I was just so happy to be having babies at all, you never could have convinced me that it would be anything other than perfect.
But then the first year happened. We loved them the very best we could that first year, but to be honest, so much of it was survival mode. This baby is happy so now get this other one happy. And time to switch again. Change this diaper, now that one; ugh, this one pooped and I just changed her! Time to eat again? You all know the drill. Want to know the thought that kept me going?: At least by the time they are toddlers, I’ll totally have this thing figured out.
Boy was I wrong!
Sure, they’ve turned into these little people that make me laugh on an hourly basis and they have all these ideas about how their world should be. But my anxiety levels have sky rocketed thinking about all of the things we’ll be dealing with over the next few years.
Big, important decisions that twin parents face.
We still have about a year and a half before they start, but I’m seriously starting to stress about whether or not they should be in the same class. Only moms and dads of multiples have this decision to make and it’s such a hard one! Friends of ours that are twins used to tell us about how they hated school simply because they were never allowed to be in the same class. And here’s the thing to me – kindergarten is such a big deal because it is their first year in school and above anything else, I want it to increase their love of learning. Period. They LOVE to learn right now and I’m terrified that actual school is going to take that away from them. And my kids really hate being away from each other for too long.
When they’re apart they think and talk about the other one constantly. But they are also two very different people (duh) and will be very different students. My son has focus like I’ve never seen before in a four year old – heck, I think he has better focus then I do as a 35 year old (yeah, he clearly didn’t get that from me).
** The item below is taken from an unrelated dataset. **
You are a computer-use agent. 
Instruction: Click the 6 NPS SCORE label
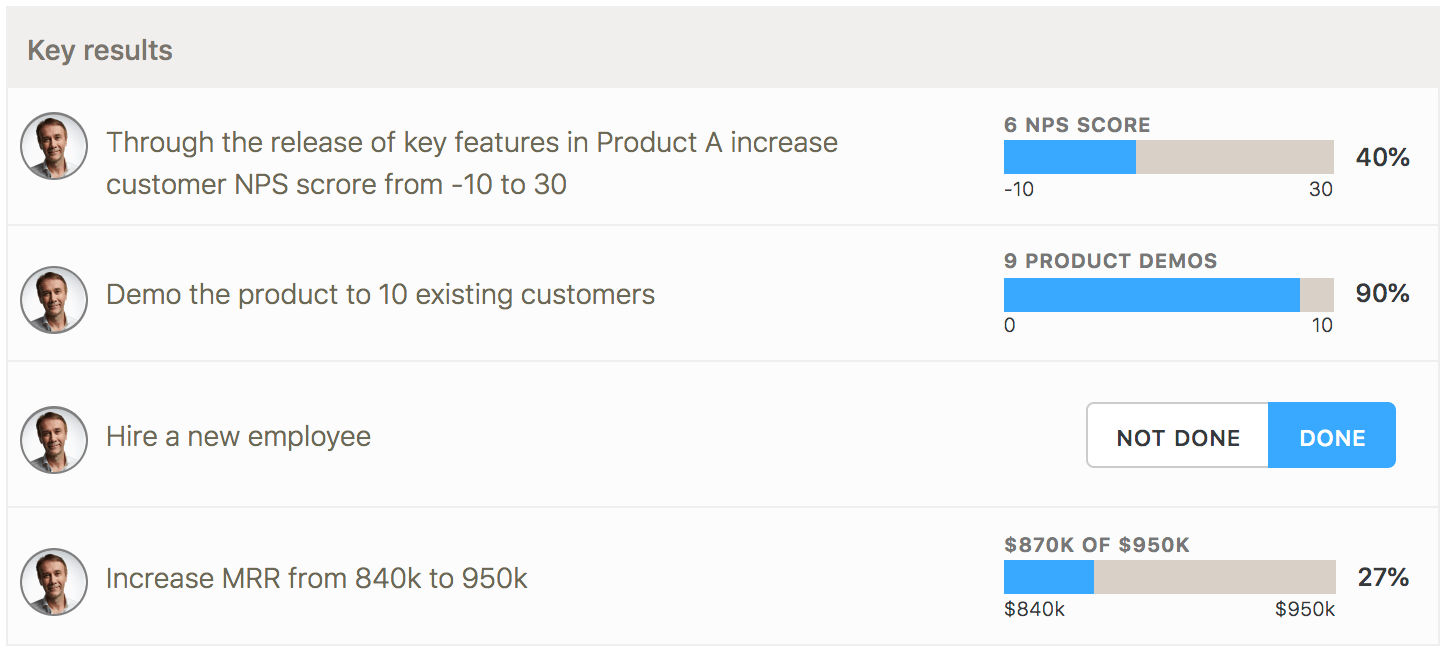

He analyzes and processes and does something over and over again until he understands it. It’s amazing to watch. My daughter on the other hand, is wildly creative. If something isn’t working for her she creates a new use for it or she makes up a game or a story. The things she can come up with blow my mind and usually make me laugh.
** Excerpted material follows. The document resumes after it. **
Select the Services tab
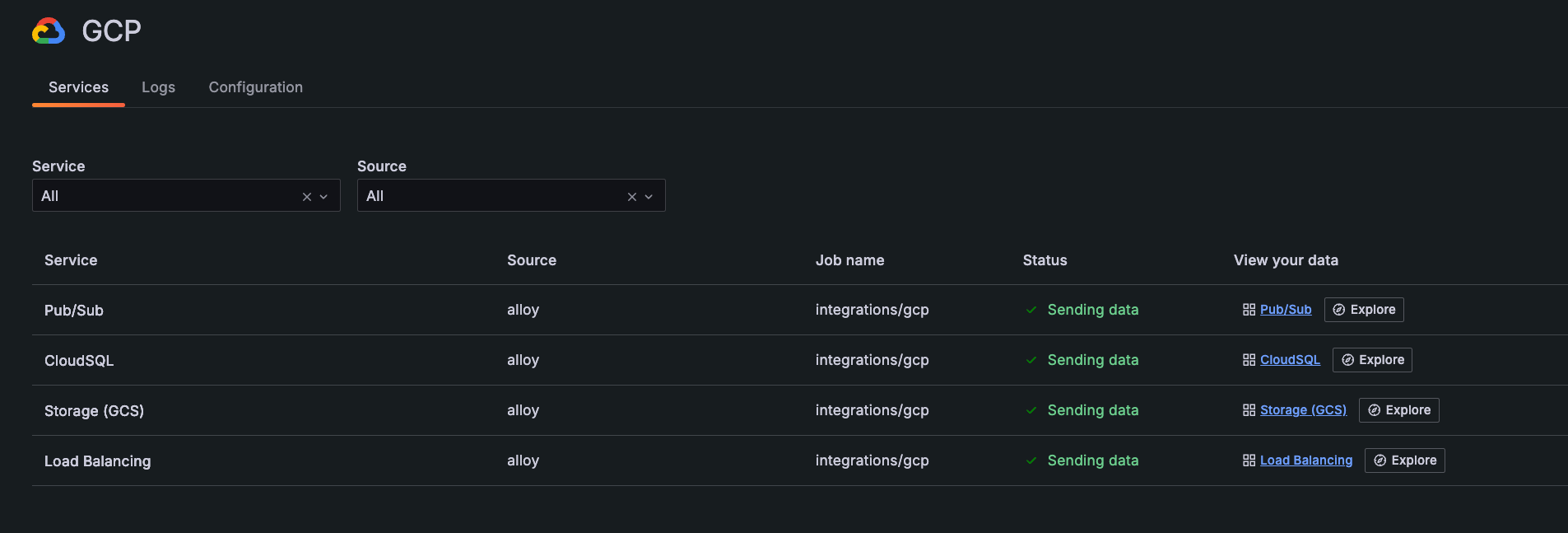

But what does that look like in a classroom? And what does that look like in comparison to each other? Right now, they constantly want equal recognition for things, but that’s never going to happen in school. People used to ask me when they were newborns if I thought I’d keep them in the same class and I laughed and said, “Who knows? I’m sure their personalities will tell us in a few years.” But I’m just as perplexed as ever!
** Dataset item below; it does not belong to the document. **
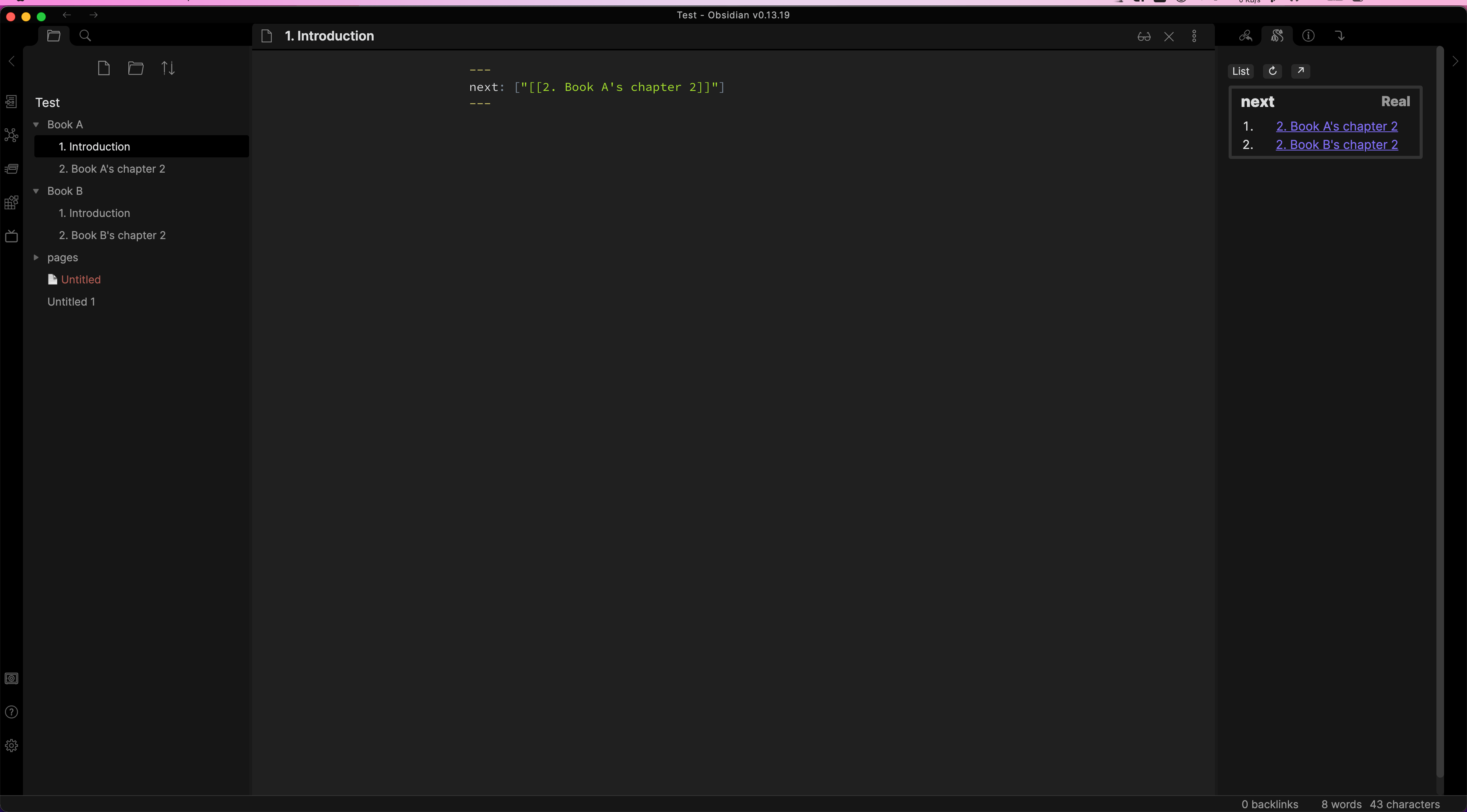This screenshot has width=1467, height=812.
Task: Click the grid puzzle icon in the left ribbon
Action: (11, 202)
Is anyone else obsessed with the show This is Us? Oh, I heart this show so much because it’s so very real. If you watched a few weeks ago (*spoiler alert*) you know that the twins on the show basically fought over a girl. Kate wanted Sophie to be her best friend while Kevin had a crush on Sophie. And this all takes place at their 10th birthday party. When we find out that Kevin ended up marrying Sophie later in life it appears that, that very moment, was a turning point in Kate’s life too. But here’s the thing that scares me most of all (yeah, yeah I know it’s a tv show so stay with me): these kids, who came from extremely loving parents who did the very best they could, still end up fighting over a girl and maybe even holding resentment toward each other for the rest of their lives. Right now, if we find our kids fighting over something the rule is that nobody gets it. But how long does that last?
The other day Olivia said, “I don’t like the way you hold your pencil Ollie, but I do like the way you color.” I can’t decide if she’s a little teacher or a little mommy in the making – maybe both, but she says stuff like that all the time. They’re completely honest with each other, telling each other what they like and don’t like about one another. Sometimes it’s great and sometimes it’s extremely hard. Sometimes I just wish I had the excuse “well honey, they are older” or “baby, they’re just trying to learn what you learned a few years ago.” But twins really do learn at different speeds. I have watched one kid go through a growth spurt before the other. That terrible four month sleep regression that newborns go through – Oliver was first and then Olivia once he was done (let me tell you about what a fun month that was). With potty training, both of mine also had a period of back sliding after we thought we had conquered the whole thing. Again, Oliver was first and then Olivia. And it’s been true with their personality growth too. But it’s not like I can look them in the eye and say “well, you’re older and they will get there.”
I’m just nervous that they won’t see these differences as the beautiful things that make them individuals, but instead will constantly compare themselves to the other based on the praise a teacher gives them or a grade they get in school.